Aktenretention als Nötigung?

Wer als Beauftragter die Akten nur nach vollständiger Bezahlung des geltend gemachten Honorars herausgeben will, könnte sich der Nötigung oder des Nötigungsversuchs strafbar machen. Das Obergericht NW hat einen Buchhalter deshalb wegen versuchter Nötigung verurteilt. Das Bundesgericht kassiert, weil die Erwägungen, die zur Verurteilung geführt haben, nicht hinreichend sind (BGer 6B_1327/2019 vom 26.08.2020). Es war nicht klar, was die Parteien rechtswirksam vereinbart hatten:

Die vorinstanzliche Erwägung, hinsichtlich der Höhe der geschuldeten Vergütung habe Uneinigkeit bestanden, womit es an einem “objektiv notwendigen Konsens” über den Mindestinhalt des Vertrages fehle, ist nicht nachvollziehbar und genügt den Begründungsanforderungen gemäss Art. 112 Abs. 1 lit. b BGG nicht, weshalb der angefochtene Entscheid aufzuheben ist.
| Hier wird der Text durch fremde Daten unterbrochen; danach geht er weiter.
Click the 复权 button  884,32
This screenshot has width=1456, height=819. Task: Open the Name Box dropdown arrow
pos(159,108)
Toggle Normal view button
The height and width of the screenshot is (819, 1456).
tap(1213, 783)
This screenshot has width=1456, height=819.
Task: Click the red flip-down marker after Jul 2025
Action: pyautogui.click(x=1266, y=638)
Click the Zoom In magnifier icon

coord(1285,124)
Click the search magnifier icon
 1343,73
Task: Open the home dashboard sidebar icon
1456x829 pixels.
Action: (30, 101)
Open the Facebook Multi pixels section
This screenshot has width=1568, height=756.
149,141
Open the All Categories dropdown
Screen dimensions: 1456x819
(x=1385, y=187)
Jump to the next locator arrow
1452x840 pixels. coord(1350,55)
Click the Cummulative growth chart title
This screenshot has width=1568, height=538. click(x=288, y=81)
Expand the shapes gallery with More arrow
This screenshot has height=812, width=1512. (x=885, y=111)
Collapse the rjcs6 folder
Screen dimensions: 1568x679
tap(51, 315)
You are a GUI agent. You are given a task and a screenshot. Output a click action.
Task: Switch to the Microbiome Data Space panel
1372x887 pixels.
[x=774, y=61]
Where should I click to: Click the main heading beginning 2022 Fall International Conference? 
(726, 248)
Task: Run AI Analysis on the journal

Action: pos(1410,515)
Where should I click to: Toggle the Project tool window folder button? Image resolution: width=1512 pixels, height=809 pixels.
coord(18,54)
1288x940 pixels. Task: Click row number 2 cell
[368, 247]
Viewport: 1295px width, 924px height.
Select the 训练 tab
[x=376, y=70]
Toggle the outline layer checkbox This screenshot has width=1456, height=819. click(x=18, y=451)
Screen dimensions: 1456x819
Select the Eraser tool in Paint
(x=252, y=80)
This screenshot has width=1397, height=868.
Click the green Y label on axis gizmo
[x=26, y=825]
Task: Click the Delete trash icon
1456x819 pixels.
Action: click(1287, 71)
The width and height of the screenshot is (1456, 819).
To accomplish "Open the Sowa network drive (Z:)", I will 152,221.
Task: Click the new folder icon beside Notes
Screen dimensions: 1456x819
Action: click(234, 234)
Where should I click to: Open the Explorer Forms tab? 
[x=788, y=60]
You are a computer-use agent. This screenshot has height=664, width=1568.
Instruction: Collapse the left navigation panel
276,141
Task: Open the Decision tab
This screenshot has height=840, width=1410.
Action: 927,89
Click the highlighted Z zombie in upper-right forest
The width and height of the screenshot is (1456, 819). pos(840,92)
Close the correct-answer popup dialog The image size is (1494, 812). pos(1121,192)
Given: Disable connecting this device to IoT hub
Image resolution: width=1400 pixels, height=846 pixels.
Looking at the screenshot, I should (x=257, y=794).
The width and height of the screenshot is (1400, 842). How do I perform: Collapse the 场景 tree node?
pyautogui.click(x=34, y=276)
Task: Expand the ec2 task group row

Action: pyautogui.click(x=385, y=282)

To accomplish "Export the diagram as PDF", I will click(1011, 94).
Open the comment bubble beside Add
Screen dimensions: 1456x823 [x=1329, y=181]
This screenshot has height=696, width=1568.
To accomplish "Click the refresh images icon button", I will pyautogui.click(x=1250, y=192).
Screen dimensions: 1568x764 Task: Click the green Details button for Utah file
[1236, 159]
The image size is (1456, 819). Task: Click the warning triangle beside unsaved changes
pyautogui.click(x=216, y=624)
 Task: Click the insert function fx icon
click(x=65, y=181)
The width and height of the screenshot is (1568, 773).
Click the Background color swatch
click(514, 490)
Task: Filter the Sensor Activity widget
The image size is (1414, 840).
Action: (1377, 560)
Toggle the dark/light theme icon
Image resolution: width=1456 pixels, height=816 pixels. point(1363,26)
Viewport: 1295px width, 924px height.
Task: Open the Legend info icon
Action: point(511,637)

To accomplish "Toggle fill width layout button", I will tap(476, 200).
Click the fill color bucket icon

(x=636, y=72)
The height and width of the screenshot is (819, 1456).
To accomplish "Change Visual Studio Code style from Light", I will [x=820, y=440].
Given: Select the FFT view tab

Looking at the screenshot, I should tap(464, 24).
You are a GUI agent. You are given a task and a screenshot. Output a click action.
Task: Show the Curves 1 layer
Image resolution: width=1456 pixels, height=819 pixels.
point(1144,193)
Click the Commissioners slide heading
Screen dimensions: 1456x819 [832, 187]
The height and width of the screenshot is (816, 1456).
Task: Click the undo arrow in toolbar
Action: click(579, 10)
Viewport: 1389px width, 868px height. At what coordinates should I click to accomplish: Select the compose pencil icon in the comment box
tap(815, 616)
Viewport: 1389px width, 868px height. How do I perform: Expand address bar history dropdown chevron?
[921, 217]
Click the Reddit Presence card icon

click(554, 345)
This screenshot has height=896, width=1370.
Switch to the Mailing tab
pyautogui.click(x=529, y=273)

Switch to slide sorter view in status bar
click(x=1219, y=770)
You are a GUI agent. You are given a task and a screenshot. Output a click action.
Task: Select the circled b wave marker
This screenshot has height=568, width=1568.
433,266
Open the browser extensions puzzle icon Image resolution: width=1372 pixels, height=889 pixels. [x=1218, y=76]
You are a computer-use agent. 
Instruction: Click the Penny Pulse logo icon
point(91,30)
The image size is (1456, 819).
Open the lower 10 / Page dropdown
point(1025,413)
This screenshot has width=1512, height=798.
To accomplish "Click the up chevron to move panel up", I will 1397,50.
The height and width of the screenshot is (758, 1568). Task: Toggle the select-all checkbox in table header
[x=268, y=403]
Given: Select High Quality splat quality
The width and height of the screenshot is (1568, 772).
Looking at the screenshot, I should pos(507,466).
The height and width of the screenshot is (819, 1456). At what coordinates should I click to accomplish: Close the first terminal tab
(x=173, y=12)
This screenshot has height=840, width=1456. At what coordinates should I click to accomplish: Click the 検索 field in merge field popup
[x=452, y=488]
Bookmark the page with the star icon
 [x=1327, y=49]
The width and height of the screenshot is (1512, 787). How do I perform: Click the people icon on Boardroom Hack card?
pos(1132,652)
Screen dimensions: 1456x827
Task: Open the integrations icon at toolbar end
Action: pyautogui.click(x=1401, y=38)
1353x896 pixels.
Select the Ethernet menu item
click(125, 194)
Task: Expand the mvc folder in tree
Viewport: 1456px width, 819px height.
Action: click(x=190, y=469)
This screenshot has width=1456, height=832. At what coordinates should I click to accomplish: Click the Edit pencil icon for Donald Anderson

Erachtet die Vorinstanz eine tatsächliche Willensübereinstimmung betreffend die Höhe der Vergütung als nicht bewiesen, muss sie eine Vertragsauslegung nach dem Vertrauensprinzip vornehmen und prüfen, ob zwischen dem Beschwerdeführer und der C.. AG stattdessen ein normativer Konsens bestand. Ihre Erwägung, “Geld gegen Unterlagen” reiche für eine gültige Vereinbarung eines obligatorischen Retentionsrechts nicht aus, entbindet die Vorinstanz nicht von einer entsprechenden Vertragsauslegung. Ein tatsächlicher oder normativer Konsens ist getrennt von den Gültigkeitsvoraussetzungen eines obligatorischen Retentionsrechts zu prüfen. Ob die Höhe der auftragsrechtlichen Vergütung resp. zu sichernden Forderung Gültigkeitsvoraussetzung eines Retentionsrechts ist, betrifft eine rein zivilrechtliche Frage und beschlägt den vorliegend für die Strafbarkeit entscheidenden Konsens über die Grundzüge eines Zurückbehaltungsrechts nicht. Da es dem Bundesgericht nicht zusteht, sich an die Stelle der Vorinstanz zu setzen und deren Aufgabe nachzukommen, wird diese das Wissen und Wollen sowohl des Beschwerdeführers als auch von D. sowie die gesamten weiteren Umstände in Bezug auf das allfällige Retentionsrecht feststellen müssen (E. 1.4).